In FIG. 3A, an example signal 301 is shown on a plot of amplitude 304 versus time 307. The displayed signal represents a three second recording of an electric guitar, sampled at a rate of 44100 Hz. In FIG. 3B, the signal 310 plotted as amplitude 313 versus samples 316 represents a randomly selected segment (1024 samples) of the guitar signal recording shown in FIG. 3A. The signal 319 shown in FIG. 3C, plotted as the logarithm of the amplitude 322 versus frequency 325, comprises the Fourier transform (i.e., frequency-domain representation) of the signal 310 from FIG. 3B. In FIG. 3D, the signal 328 represents the modeled (sinusoidal) representation of the 1024 sample time-domain signal 310 shown in FIG. 3B, plotted as amplitude 331 versus sample 334. The frequency-domain representation of the modeled signal 328 is shown at 337 in FIG. 3E, plotted as the logarithm of amplitude 340 versus frequency 343. Comparison of the frequency-domain signals in FIG. 3C (319) and FIG. 3E (337) reveal clear differences, and thus the sound associated with the sinusoidal representation 337 is different and/or artificial in comparison to the original signal 319.

FIG. 3F shows a signal 347, plotted as amplitude 348 versus samples 349, representing the sinusoidal error signal resulting from the difference between the original 1024 sample signal 310 in FIG. 3B and the sinusoidal representation signal 328 in FIG. 3D. FIG. 3G shows an implementation of a re-synthesized sinusoidal error signal 350, plotted as amplitude 351 versus samples 352, as generated by the APT in one embodiment of APT operation. Similarities between the re-synthesized error signal 350 and the original error signal 347 are evident. The re-synthesized time-domain segment signal 356 shown in FIG. 3H as amplitude 359 versus samples 362, has been generated based in part on the re-synthesized error signal 350 from FIG. 3G. This re-synthesized segment signal 356 appears to be closer to the original segment signal 310 in FIG. 3B than the sinusoidal representation of the segment signal 328 in FIG. 3D. Similarly, the frequency-domain version of the re-synthesized segment signal shown at 365 in FIG. 3I, plotted as the logarithm of amplitude 368 versus frequency 371, is closer to the Fourier transform of the original segment signal shown at 319 of FIG. 3C than the frequency-domain version of the sinusoidal representation shown at 337 in FIG. 3E. Accordingly, the sound associated with the signals in FIG. 3H and/or FIG. 3I is closer to the original recording.

In some implementations of the APT, a sinusoids plus noise model and a sub-band based spectral envelope estimation procedure may be applied to audio source signals, with the objective of low bit-rate coding by use of a reference audio signal. By focusing on the audio source signals instead of the mixed audio signals, the APT may be implemented within interactive multichannel audio applications and teleconferencing systems/applications.

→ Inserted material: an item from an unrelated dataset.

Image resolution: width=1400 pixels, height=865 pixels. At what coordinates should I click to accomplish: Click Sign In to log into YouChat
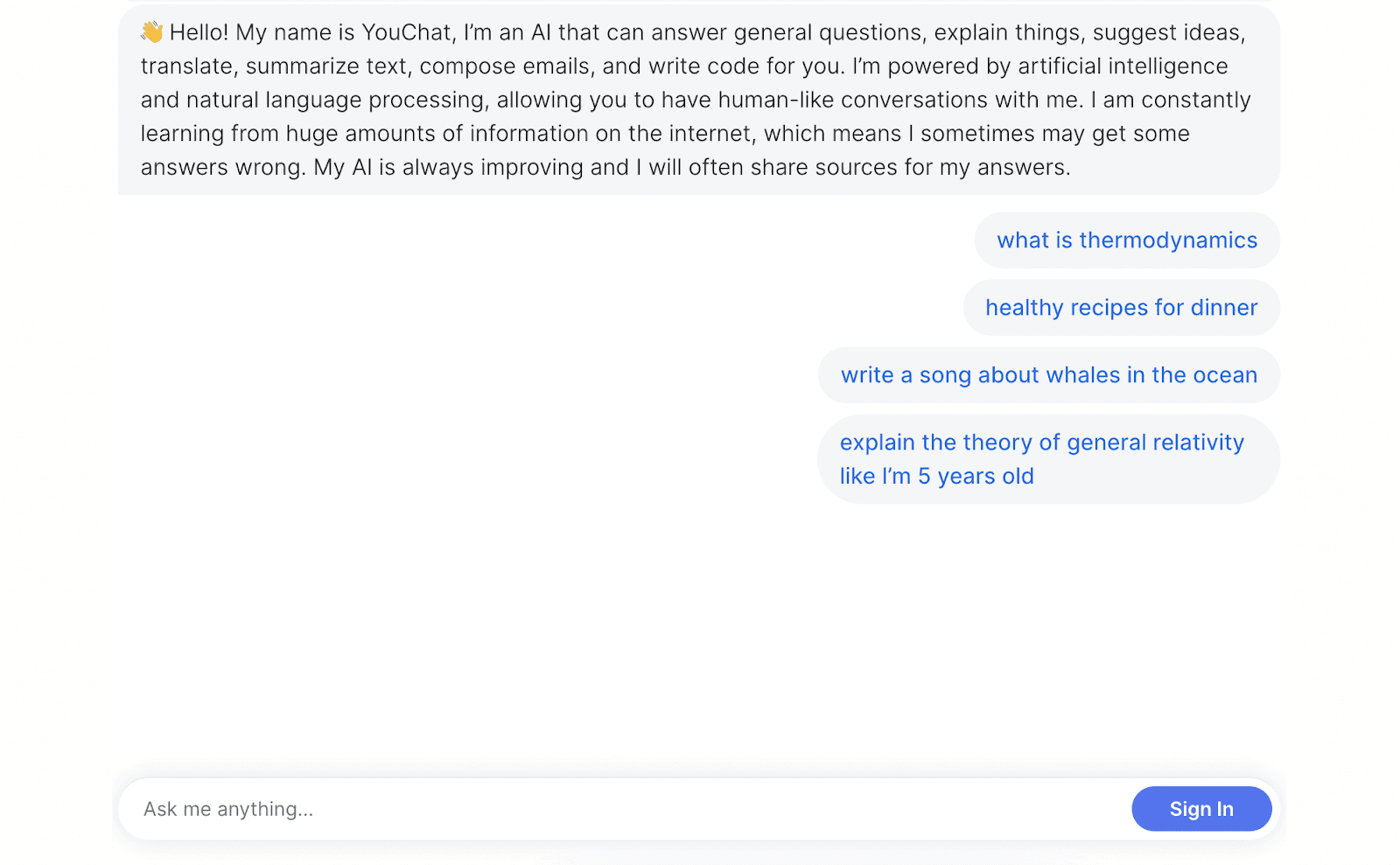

FIG. 4 shows an illustration of one implementation of an example teleconferencing application in one embodiment of APT operation. An APT system 401 (aspects of an example APT system are discussed in greater detail below in FIG. 6) at a first location may be communicatively coupled to an audio acquisition and/or recording module 405, configurable to receive, record, store and/or the like audio information, such as from one or more microphones, telephone receivers, and/or other audio sensors, transducers, and/or the like 410. The received audio signals may be processed by the APT system 401 in accordance with the methods described herein, possibly with additional encoding, compression, and/or the like as needed or desired within a given implementation. The resulting monophonic reference signal along with corresponding side information, may then be transmitted via a transmitter 415, to a receiver 430 at a second site by means of a communications network 420. An APT system 428 at the receiving location may reconstruct the original audio signals from the reference signal and side information. The receiving APT system may be coupled to a module 425 configured to playback the reconstructed audio signals, such as via an integrated speaker 435.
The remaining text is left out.